Put the rows below into a Markdown table with two columns, Line and Content: number each row under Line and place its text under Content. Leave out any blank lines.
═══ Dataset entries ═══
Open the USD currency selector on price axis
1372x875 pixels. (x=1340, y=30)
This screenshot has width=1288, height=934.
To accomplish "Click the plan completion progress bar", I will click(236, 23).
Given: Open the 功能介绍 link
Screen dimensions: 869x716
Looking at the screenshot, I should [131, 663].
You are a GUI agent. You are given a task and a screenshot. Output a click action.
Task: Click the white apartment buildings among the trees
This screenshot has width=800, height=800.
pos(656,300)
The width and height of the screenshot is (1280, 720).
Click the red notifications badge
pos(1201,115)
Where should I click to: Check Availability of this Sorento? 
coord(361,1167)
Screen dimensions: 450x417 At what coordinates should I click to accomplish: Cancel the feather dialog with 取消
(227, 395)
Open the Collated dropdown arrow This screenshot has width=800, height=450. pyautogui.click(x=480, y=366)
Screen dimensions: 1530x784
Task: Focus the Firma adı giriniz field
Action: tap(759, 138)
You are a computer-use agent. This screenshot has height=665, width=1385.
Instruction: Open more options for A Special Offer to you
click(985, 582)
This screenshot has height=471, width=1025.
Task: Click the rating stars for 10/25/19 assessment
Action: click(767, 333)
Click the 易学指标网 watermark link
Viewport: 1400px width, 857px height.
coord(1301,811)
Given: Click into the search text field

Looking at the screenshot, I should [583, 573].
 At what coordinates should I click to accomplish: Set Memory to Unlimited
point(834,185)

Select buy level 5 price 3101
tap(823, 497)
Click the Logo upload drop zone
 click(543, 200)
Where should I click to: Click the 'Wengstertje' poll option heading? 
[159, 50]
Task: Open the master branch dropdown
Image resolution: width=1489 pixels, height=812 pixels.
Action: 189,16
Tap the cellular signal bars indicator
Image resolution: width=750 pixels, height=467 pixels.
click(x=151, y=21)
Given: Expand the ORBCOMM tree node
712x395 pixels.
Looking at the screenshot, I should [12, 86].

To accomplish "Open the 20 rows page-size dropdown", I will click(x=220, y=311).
═══
Written answer
| Line | Content |
|---|---|
| 1 | Open the USD currency selector on price axis |
| 2 | 1372x875 pixels. (x=1340, y=30) |
| 3 | This screenshot has width=1288, height=934. |
| 4 | To accomplish "Click the plan completion progress bar", I will click(236, 23). |
| 5 | Given: Open the 功能介绍 link |
| 6 | Screen dimensions: 869x716 |
| 7 | Looking at the screenshot, I should [131, 663]. |
| 8 | You are a GUI agent. You are given a task and a screenshot. Output a click action. |
| 9 | Task: Click the white apartment buildings among the trees |
| 10 | This screenshot has width=800, height=800. |
| 11 | pos(656,300) |
| 12 | The width and height of the screenshot is (1280, 720). |
| 13 | Click the red notifications badge |
| 14 | pos(1201,115) |
| 15 | Where should I click to: Check Availability of this Sorento?  |
| 16 | coord(361,1167) |
| 17 | Screen dimensions: 450x417 At what coordinates should I click to accomplish: Cancel the feather dialog with 取消 |
| 18 | (227, 395) |
| 19 | Open the Collated dropdown arrow This screenshot has width=800, height=450. pyautogui.click(x=480, y=366) |
| 20 | Screen dimensions: 1530x784 |
| 21 | Task: Focus the Firma adı giriniz field |
| 22 | Action: tap(759, 138) |
| 23 | You are a computer-use agent. This screenshot has height=665, width=1385. |
| 24 | Instruction: Open more options for A Special Offer to you |
| 25 | click(985, 582) |
| 26 | This screenshot has height=471, width=1025. |
| 27 | Task: Click the rating stars for 10/25/19 assessment |
| 28 | Action: click(767, 333) |
| 29 | Click the 易学指标网 watermark link |
| 30 | Viewport: 1400px width, 857px height. |
| 31 | coord(1301,811) |
| 32 | Given: Click into the search text field |
| 33 | Looking at the screenshot, I should [583, 573]. |
| 34 |  At what coordinates should I click to accomplish: Set Memory to Unlimited |
| 35 | point(834,185) |
| 36 | Select buy level 5 price 3101 |
| 37 | tap(823, 497) |
| 38 | Click the Logo upload drop zone |
| 39 |  click(543, 200) |
| 40 | Where should I click to: Click the 'Wengstertje' poll option heading?  |
| 41 | [159, 50] |
| 42 | Task: Open the master branch dropdown |
| 43 | Image resolution: width=1489 pixels, height=812 pixels. |
| 44 | Action: 189,16 |
| 45 | Tap the cellular signal bars indicator |
| 46 | Image resolution: width=750 pixels, height=467 pixels. |
| 47 | click(x=151, y=21) |
| 48 | Given: Expand the ORBCOMM tree node |
| 49 | 712x395 pixels. |
| 50 | Looking at the screenshot, I should [12, 86]. |
| 51 | To accomplish "Open the 20 rows page-size dropdown", I will click(x=220, y=311). |